Denn seit dem 1974 ähnlich schmählich verlorenen Vietnamkrieg war die Lehre der mächtigen Verlierer: nie wieder die Kontrolle über die Bilder abgegeben. Wenn Sie sich die vielen Stunden Zeit nehmen, diese Mehrteiler-Doku von Ken Burns und Lynn Novick anzusehen, dann wissen Sie sehr endgültig, wie mörderisch brutal Kriegswirklichkeit ist. Solche Bilder werden von allen Kriegführenden unserer Tage professionell verhindert. Der “Embedded Journalism” wurde erfunden. Medien nur als Gefolge militärische Kommandostruktur, niemals unabhängig. Unabhängiger Journalismus = Lebensgefahr! Wer traut sich das?
Spätestens seit Vietnam ist ausserdem weltweit bekannt, dass militärische Kommandostrukturen ungeeignet sind, ein fremdes Land, seine sozialen und kulturellen Systeme kennen- und verstehen zu lernen. Militär ist keine Demokratie-Schule, kein Medium des Exports von irgendwas Gutem, und seien es “Menschenrechte”, sondern Mord, Gewalt (gerne auch: “sexuelle”), Traumatisierung, fremde Invasion. Für Frauenemanzipation, Schulbau und Brunnenbohren ist Militär weder qualifiziert noch “zuständig”.
Im Gebiet des heutigen Deutschland ist das alles seit 1648 bekannt. Die Antwort auf Marlene Dietrichs berechtigte Fragen lautet: man wird erst “verstehn”, wenn undemokratische Herrschaft in Politik und Medien überwunden und demokratisiert ist.
In Deutschland kann das dauern. Aber Selbstmitleid ist nicht angebracht. Im Export von Elend sind “wir” Weltmeister. Und René Martens beschreibt, wie deutsches TV internationale Wirklichkeit zugunsten von Zweitliga(!)-Fussball verklappen will. Auf dass Deutsche sich noch öfter über die Welt entsetzen und wundern mögen. Medien als Mauerbauer, mit dem Springer-Konzern als Rudelführer. Nichts lernen, nicht aus Geschichte, noch weniger aus Gegenwart.
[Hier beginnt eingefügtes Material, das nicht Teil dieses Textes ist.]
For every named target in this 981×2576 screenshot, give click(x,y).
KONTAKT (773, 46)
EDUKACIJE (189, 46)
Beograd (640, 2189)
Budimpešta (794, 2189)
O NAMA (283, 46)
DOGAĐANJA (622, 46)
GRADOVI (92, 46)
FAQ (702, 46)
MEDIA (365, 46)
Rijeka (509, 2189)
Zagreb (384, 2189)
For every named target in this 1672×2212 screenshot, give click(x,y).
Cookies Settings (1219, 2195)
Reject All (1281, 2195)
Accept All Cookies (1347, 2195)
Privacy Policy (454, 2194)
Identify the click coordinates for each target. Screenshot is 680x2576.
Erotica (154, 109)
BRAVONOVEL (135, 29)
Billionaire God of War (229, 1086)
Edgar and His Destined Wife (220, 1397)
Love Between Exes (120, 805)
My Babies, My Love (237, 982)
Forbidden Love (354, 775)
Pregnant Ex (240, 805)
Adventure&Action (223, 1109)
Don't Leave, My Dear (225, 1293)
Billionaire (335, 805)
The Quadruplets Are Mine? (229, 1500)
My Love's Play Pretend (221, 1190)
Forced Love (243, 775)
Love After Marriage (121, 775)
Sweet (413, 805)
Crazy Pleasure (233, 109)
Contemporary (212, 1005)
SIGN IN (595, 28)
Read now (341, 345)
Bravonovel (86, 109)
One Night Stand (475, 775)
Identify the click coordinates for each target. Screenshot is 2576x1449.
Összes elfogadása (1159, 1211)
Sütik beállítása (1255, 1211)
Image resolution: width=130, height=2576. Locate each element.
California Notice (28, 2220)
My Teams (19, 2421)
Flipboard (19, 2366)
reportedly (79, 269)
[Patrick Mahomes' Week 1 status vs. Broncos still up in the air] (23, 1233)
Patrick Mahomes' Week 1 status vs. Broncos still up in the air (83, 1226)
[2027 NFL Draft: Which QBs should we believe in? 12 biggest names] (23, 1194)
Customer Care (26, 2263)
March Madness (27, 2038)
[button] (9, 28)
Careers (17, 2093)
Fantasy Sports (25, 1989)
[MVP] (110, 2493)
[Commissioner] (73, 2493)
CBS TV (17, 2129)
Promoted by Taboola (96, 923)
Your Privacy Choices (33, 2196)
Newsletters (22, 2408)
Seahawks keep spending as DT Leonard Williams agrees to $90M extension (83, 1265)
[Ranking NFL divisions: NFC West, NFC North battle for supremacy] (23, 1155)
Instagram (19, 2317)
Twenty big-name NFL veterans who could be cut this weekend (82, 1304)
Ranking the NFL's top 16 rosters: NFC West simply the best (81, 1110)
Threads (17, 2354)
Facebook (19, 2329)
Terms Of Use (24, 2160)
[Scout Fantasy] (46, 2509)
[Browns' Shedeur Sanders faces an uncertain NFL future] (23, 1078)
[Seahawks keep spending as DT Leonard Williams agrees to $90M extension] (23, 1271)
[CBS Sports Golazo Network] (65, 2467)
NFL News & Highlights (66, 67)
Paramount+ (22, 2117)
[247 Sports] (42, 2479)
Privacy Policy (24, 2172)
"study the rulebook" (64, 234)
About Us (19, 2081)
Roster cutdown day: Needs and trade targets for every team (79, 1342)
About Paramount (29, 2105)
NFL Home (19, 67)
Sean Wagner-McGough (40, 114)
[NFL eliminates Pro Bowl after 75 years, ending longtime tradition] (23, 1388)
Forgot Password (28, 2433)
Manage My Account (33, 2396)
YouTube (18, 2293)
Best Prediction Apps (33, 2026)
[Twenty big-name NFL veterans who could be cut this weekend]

1972 liess nachdenkseiten-Herausgeber Albrecht Müller das Land für die SPD plakatieren: “DEUTSCHE Wir können stolz sein auf unser Land.” Wer würde das heute wagen?

Über Martin Böttger:

Martin Böttger ist seit 2014 Herausgeber des Beueler-Extradienst. Sein Lebenslauf findet sich hier...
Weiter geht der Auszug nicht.